Publié le 27 mars 2010 par Vogelsong @Vogelsong

Le petit cénacle omniprésents, qui fournit le prêt-à-penser a ceci d’intéressant ; comme une manche à air, il donne l’orientation du lâchage à venir. Le triptyque léchage-lâchage-lynchage constitue un classique de la presse hexagonale. En ce qui concerne le président N. Sarkozy, la sarabande des éditocrates s’est longuement escrimée à le faire passer pour une figure moderne de la politique française, certes quelque peu vibrionnant. Au plus bas dans les sondages, juste sorti d’une défaite cuisante aux élections régionales, en délicatesse avec son parti et son premier ministre, le chef de l’État se voit aussi abandonné par ses plus proches alliés  : le cartel de l’éditocratie complaisante.

Les éditocrates quittent le navire ?
E. Fottorino, de sa plume d’écrivain, présentait le résident de l’Élysée avec emphase et entrain, il narrait son « dessein volontariste de réforme, de mépris pour l’immobilisme, de volonté d’agir pour remettre en marche un pays sclérosé dans son économie, ses archaïsmes étatiques et sociaux, sa méritocratie en panne ». Forcené de la réforme (libérale), le nabab du Monde presse N. Sarkozy de faire plus et plus vite. Seules des questions de style présidentiel tempéraient l’engouement.

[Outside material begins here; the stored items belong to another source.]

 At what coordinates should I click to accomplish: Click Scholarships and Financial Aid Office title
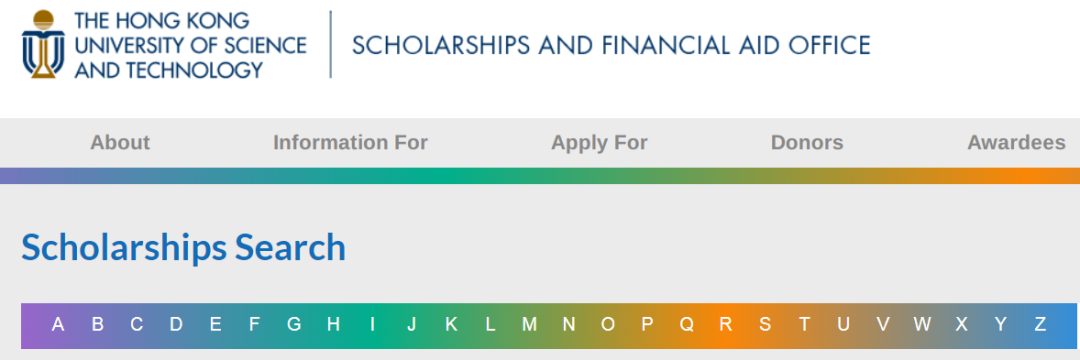tap(611, 45)
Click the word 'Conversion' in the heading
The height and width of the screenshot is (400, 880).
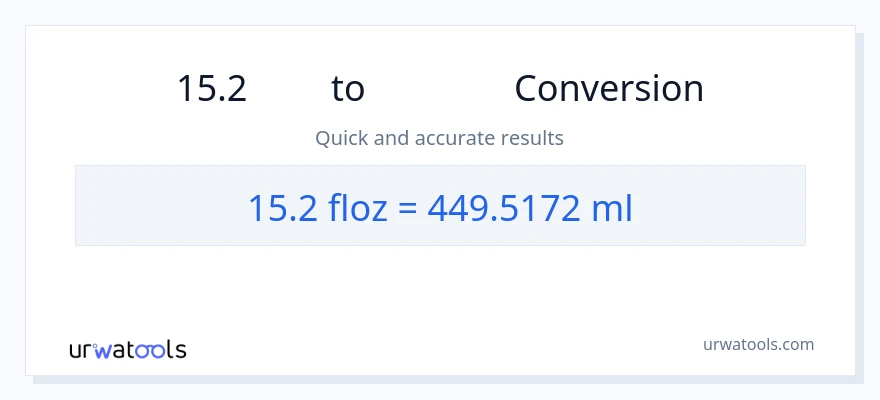tap(609, 89)
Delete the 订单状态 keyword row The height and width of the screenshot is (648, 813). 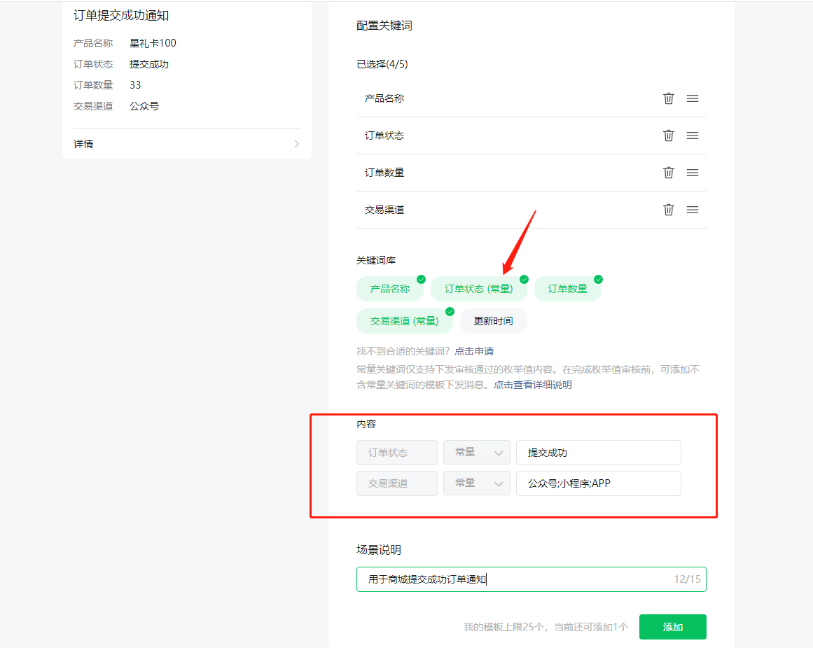click(668, 135)
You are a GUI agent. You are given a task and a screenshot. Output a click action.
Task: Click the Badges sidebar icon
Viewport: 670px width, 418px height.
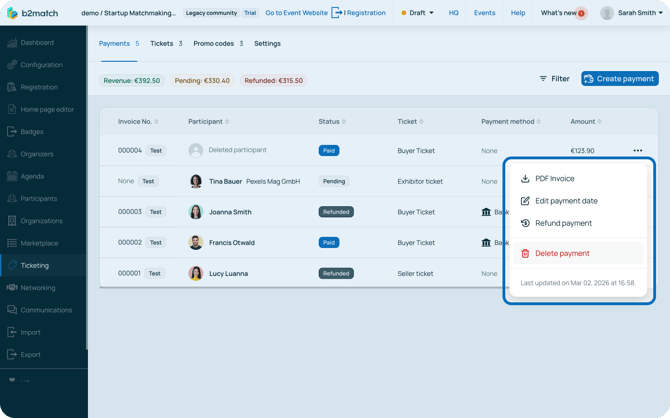12,132
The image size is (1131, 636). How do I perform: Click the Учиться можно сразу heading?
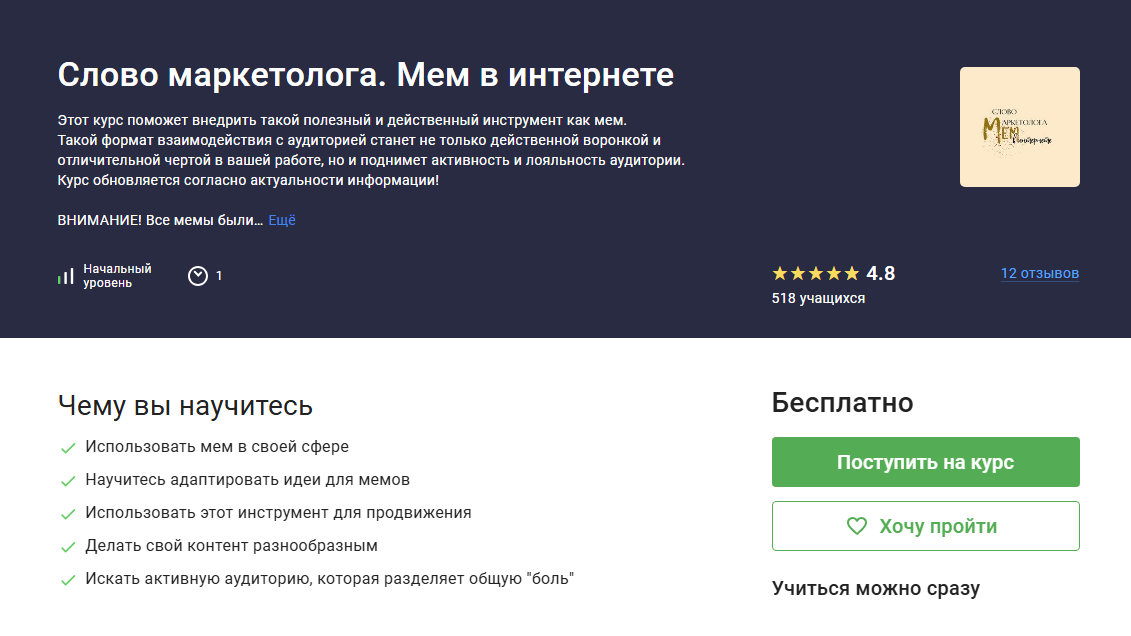pyautogui.click(x=875, y=588)

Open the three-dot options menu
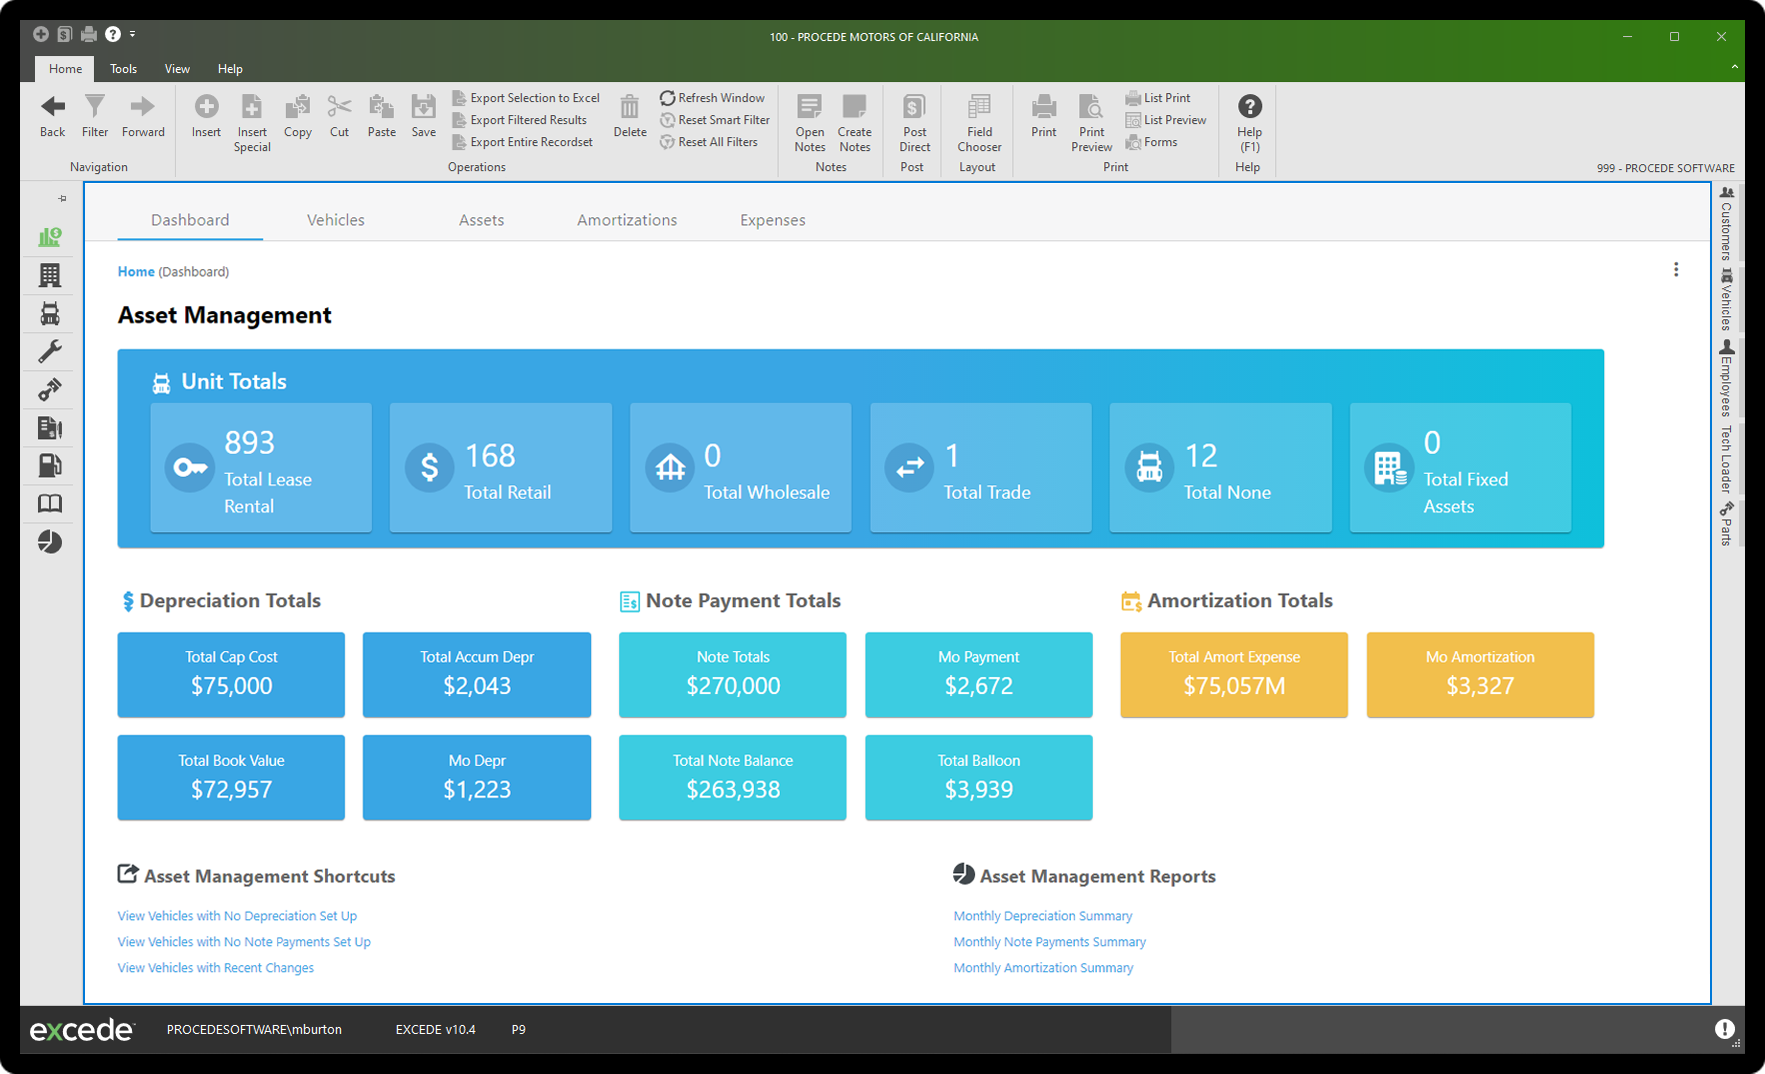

E. Fottorino déclarait “En réalité, les Français ne demandent pas à Sarkozy de changer” mais « lui demande au contraire d’être ce qu’il avait dit qu’il serait : un président actif, arc-bouté sur son programme de réformes ». C’était en 2008. Il n’y a pas si longtemps. Assez pour virer de bord, changer de cap, et rejoindre le camp des mécontents. Le directeur du Monde ne s’est pas encarté au PS… Il rejoint avec le timing précis des connaisseurs du lâchage l’autre rive de la droite. Celle qui commence à douter.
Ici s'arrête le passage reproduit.